Guy Benson
When President Obama finally -- an unnecessarily -- released his long form birth certificate late last month, I expressed a profound hope that by adding the crown jewel of proof to the pile of incontrovertible evidence proving the president's natural-born American status, the "issue" would at last wither on the vine and die.  And wither away it has:

The number of Americans saying President Obama was born in another country has been sliced in half, according to a new Washington Post poll.

In interviews following the public release the president’s “long-form” birth certificate last week, fully 70 percent of Americans say Obama was born in Hawaii, a big bump-up from the 48 percent who said so a year ago. Even more say he was U.S.-born, or call that their best guess, for a total of 86 percent.

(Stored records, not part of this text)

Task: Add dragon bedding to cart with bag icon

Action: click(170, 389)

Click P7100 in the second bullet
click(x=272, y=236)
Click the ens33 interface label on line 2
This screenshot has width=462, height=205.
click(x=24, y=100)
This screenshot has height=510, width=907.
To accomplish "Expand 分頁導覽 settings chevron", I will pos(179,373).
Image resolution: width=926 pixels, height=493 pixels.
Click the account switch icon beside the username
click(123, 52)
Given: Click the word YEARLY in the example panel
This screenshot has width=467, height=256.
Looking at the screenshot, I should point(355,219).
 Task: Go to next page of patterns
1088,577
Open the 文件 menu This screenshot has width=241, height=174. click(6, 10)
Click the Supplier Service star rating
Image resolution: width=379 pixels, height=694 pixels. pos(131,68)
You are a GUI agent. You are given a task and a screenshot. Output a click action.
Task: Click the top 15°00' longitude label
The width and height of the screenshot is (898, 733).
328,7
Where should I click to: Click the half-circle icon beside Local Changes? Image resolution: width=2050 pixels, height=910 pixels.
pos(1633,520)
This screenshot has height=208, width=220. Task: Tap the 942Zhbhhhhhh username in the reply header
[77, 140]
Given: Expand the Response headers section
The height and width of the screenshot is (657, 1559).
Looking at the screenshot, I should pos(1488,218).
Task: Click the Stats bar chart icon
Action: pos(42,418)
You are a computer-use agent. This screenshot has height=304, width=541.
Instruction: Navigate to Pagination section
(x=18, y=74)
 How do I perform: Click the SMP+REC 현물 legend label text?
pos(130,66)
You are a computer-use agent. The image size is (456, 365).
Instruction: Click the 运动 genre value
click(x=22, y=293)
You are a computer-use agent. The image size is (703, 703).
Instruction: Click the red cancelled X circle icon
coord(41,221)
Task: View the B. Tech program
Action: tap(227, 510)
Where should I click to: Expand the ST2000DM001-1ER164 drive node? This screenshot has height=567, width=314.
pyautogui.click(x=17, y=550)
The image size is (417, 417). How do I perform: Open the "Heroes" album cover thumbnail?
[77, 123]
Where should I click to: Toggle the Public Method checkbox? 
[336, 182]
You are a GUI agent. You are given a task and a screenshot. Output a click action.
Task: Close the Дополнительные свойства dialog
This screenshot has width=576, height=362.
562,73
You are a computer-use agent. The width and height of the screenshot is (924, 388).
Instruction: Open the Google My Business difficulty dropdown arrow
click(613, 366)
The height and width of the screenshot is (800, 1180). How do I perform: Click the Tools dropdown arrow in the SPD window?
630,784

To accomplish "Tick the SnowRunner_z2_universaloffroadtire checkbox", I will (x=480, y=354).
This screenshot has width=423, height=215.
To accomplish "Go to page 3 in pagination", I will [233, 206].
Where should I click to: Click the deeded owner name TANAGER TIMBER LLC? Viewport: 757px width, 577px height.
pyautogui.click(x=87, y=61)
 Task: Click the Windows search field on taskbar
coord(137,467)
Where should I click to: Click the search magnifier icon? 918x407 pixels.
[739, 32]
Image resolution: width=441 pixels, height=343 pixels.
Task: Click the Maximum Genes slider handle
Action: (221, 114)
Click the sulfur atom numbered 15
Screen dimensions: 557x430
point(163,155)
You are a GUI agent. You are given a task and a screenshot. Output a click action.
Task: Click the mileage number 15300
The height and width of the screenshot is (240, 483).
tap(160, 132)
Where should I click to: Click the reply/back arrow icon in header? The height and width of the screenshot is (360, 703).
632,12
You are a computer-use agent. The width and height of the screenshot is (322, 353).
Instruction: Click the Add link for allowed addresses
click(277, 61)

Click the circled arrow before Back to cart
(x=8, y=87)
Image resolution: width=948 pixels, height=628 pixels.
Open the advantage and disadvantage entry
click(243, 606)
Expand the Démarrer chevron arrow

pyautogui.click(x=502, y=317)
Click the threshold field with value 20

The Post poll also shows that the number of conspiracy theorists who believe they possess some sort of "evidence" of the president's foreign origins has plummeted to a statistically-insignificant fringe:


Overall, 10 percent of Americans say Obama was likely born abroad, down from 20 percent in an April 2010 Post-ABC poll. Almost all those who now say Obama was born in a foreign country say that it’s only their“suspicion;” just 1 percent claim “solid evidence” that the president was born elsewhere (9 percent said so last year).


The media has gleefully trotted out embarrassing polling data in recent months indicating that a surprisingly large percentage of Republicans and conservatives harbored doubts about President Obama's birthplace.  Confronted with the additional evidence of the "full" birth certificate, many of president's harshest critics are abandoning the sinking USS Birther en masse:

The drop-off in the mistaken belief that Obama was not-U.S.-born has come most prominently among his sharpest critics. Today, 14 percent of Republicans say Obama was not born in the U.S., down from 31 percent in April of last year. Among the most conservative Republicans, the number of skeptics fell from 35 to 16 percent.


Here's the Post's helpful infographic, breaking down the numbers and illustrating how (blessedly) few Americans still insist on clinging to crazy:


Is anyone else struck by the fact that eleven percent of self-described "Liberal Democrats" subscribed to birtherism as recently as last April?